Beta blockers, including propranolol (Inderal), atenolol (Tenormin), and metoprolol (Lopressor) can often relieve the rapid heart rate, nervousness and tremors that come from an overactive thyroid. These medications aren’t a cure for Graves’ because the body will still overproduce thyroid hormone, but they can block some of its action. Beta blockers are often used with other forms of treatment until or unless thyroid function stops or becomes too low.
What therapies does Dr. Weil recommend for Graves’ disease?
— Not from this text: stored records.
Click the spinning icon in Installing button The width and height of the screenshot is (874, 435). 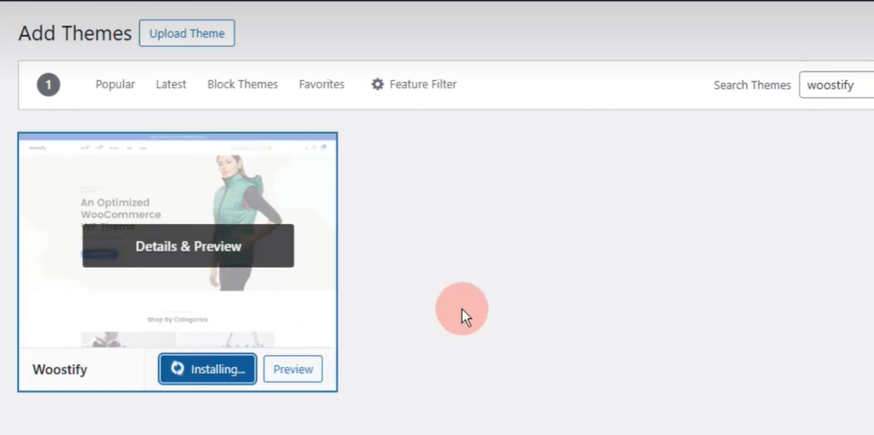177,369
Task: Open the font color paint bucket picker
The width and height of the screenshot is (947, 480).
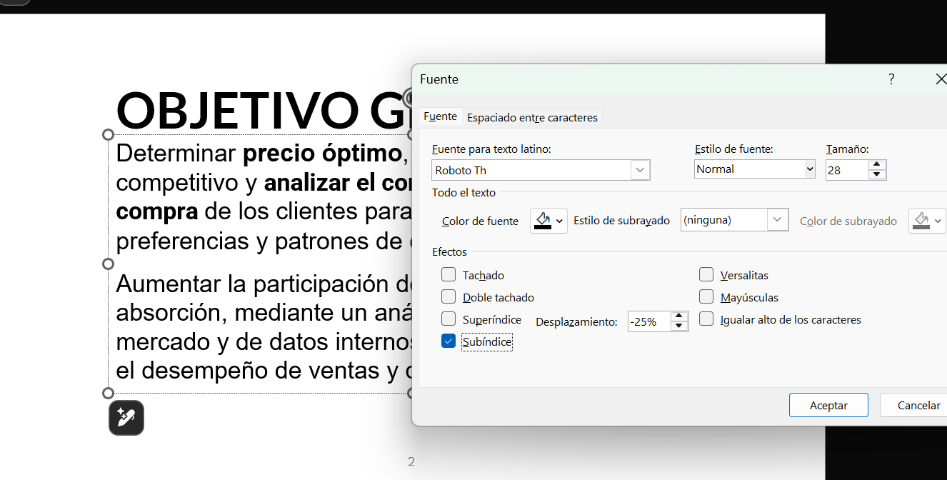Action: click(x=548, y=221)
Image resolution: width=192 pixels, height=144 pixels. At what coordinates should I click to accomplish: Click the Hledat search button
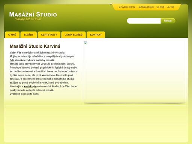tap(168, 21)
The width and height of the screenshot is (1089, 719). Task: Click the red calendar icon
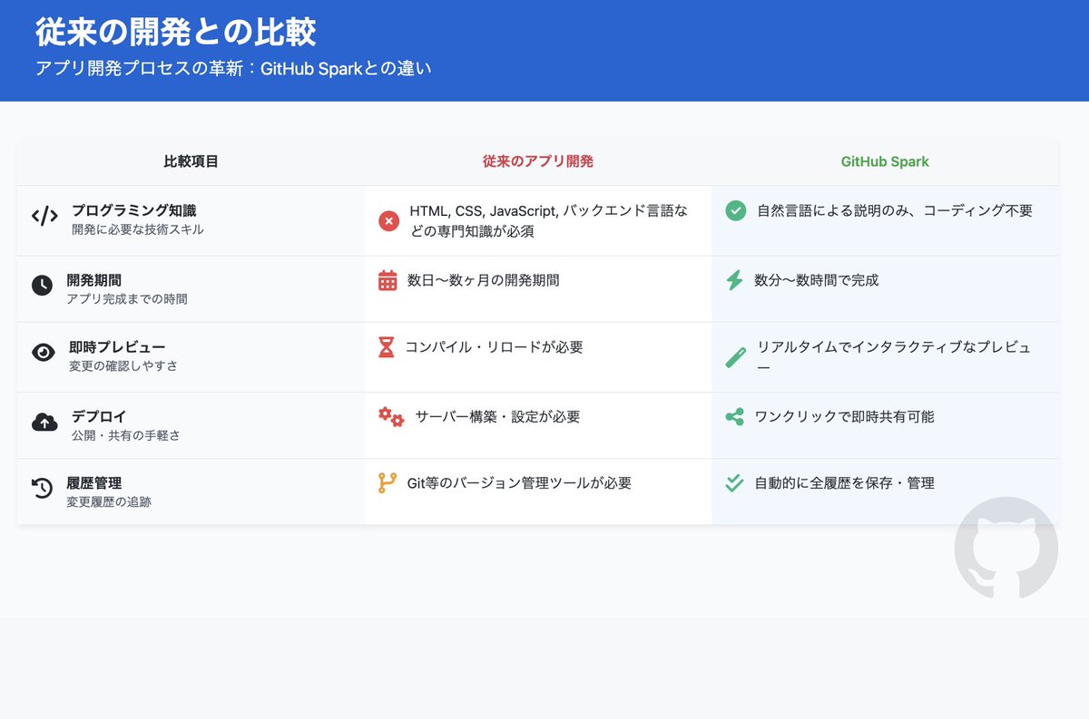click(x=388, y=280)
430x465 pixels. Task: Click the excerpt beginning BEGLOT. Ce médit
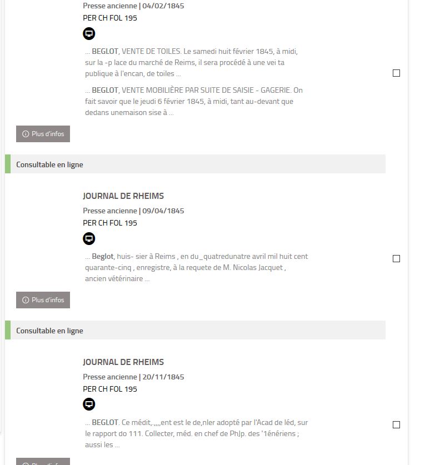pos(196,433)
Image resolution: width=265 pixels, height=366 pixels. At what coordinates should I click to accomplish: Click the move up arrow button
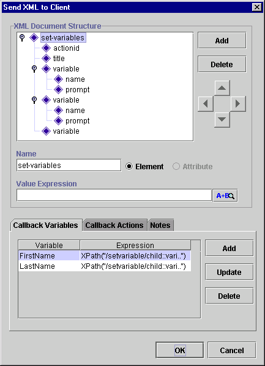pos(222,88)
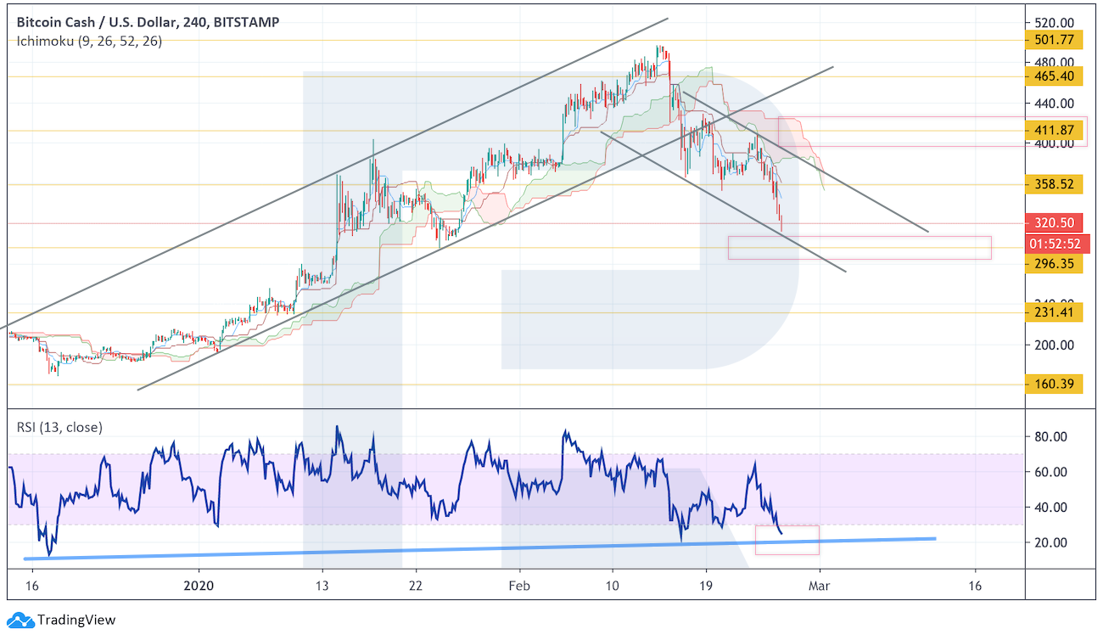Select the Mar date axis marker
The height and width of the screenshot is (640, 1103).
819,586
There is no known, reliable treatment to stop the immune system from producing the antibodies that cause Graves’ disease. Dr. Weil typically recommends conventional medical approaches, which are effective in slowing down production of thyroid hormone or blocking its action. However, uncontrolled case reports suggest that dietary and lifestyle treatments may offer some benefit in addressing autoimmunity, including:
- Dietary changes:
- Decrease protein intake toward 10 percent of daily calories; replace animal protein as much as possible with plant protein, see the anti-inflammatory food pyramid.
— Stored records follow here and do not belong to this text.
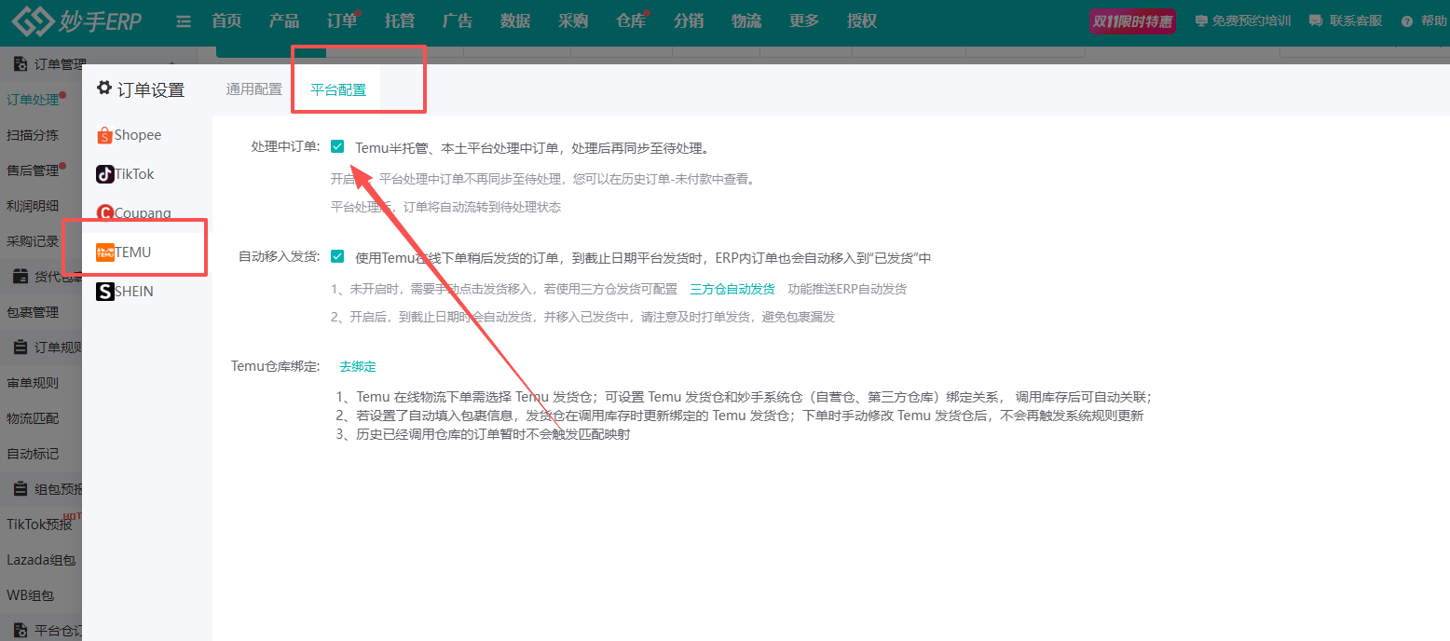
Task: Open the 仓库 top menu
Action: pos(631,20)
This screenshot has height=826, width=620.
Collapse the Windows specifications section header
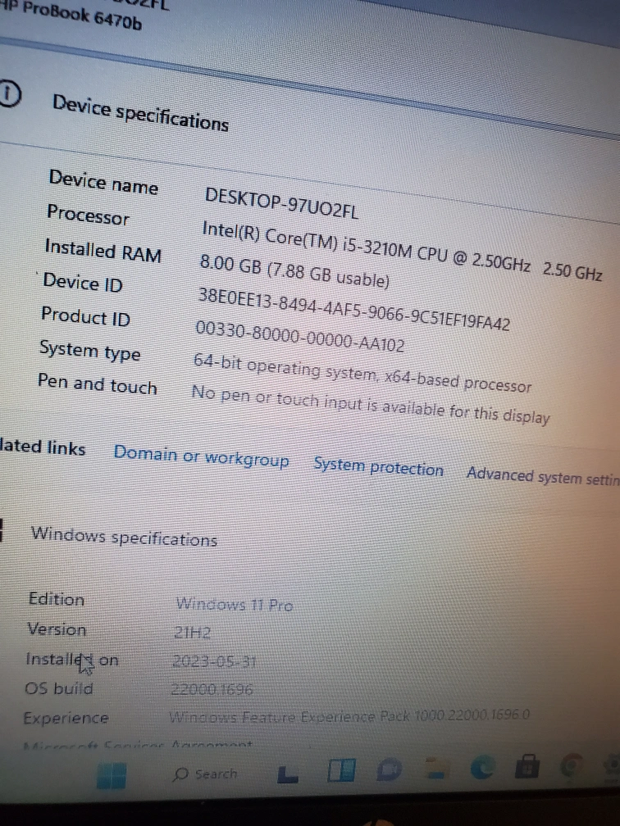[x=124, y=538]
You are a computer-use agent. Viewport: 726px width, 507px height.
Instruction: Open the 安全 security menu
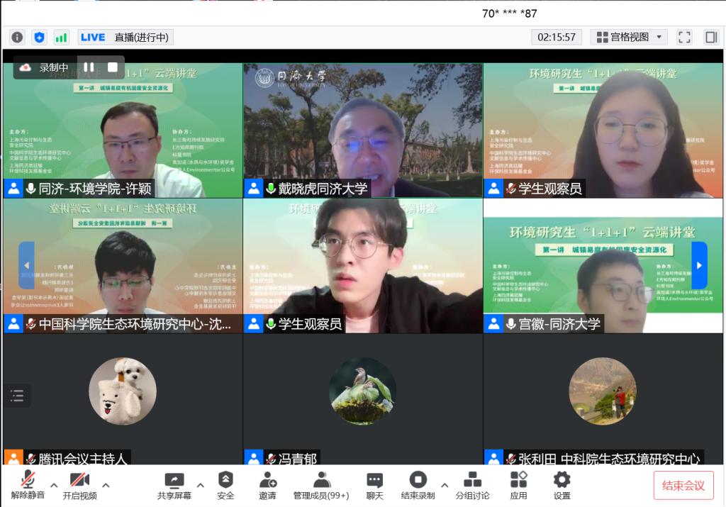click(225, 485)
- Eliminate milk and milk products, substituting other calcium sources.
- Eat more fruits and vegetables regularly; make sure they are organically grown.
- Eliminate polyunsaturated vegetable oils, margarine, vegetable shortening, all partially hydrogentated oils, and all foods (such as deep-fried foods) that might contain trans-fatty acids. Use extra-virgin olive oil as your main fat.
- Mind/Body: Mind-body measures like guided imagery and hypnosis are worth practicing to help reduce stress and normalize immune function, but it’s not clear if such methods will lessen symptoms. Dr. Gary Conrad, an integrative medicine colleague, has written an excellent article published in the November/December, 2007, issue of Explore magazine entitled: Spontaneous Remission of Graves’ Disease: A Spiritual Odyssey. Dr. Conrad recommends the use of a multisystem, integrative approach that encompasses “all healing modalities” most appropriate to address an individual’s needs. One key component to his healing was learning how to optimize the mind-body connection to achieve states of deep relaxation – what Dr. Conrad calls the “opposite of Graves’ Disease” – along with accessing the inner healing wisdom of the body to give insight about further treatment options. Dr. Conrad’s article makes two key points about autoimmune conditions like Graves’ disease. First, they can go into spontaneous remission over time – a focus of treatment should be trying to get the condition to “burn itself out.” Secondly, stress is often a key precipitator in aggravating these conditions, and working to decrease or better manage stress can often balance immune system function and facilitate healing.
- Supplements:
- Ginger, start with one capsule twice a day.
- Turmeric, follow dosage directions on the package.
- In Europe, a mildly overactive thyroid is treated with the herb bugleweed (Lycopus virginicus), but there’s little scientific evidence for its effectiveness.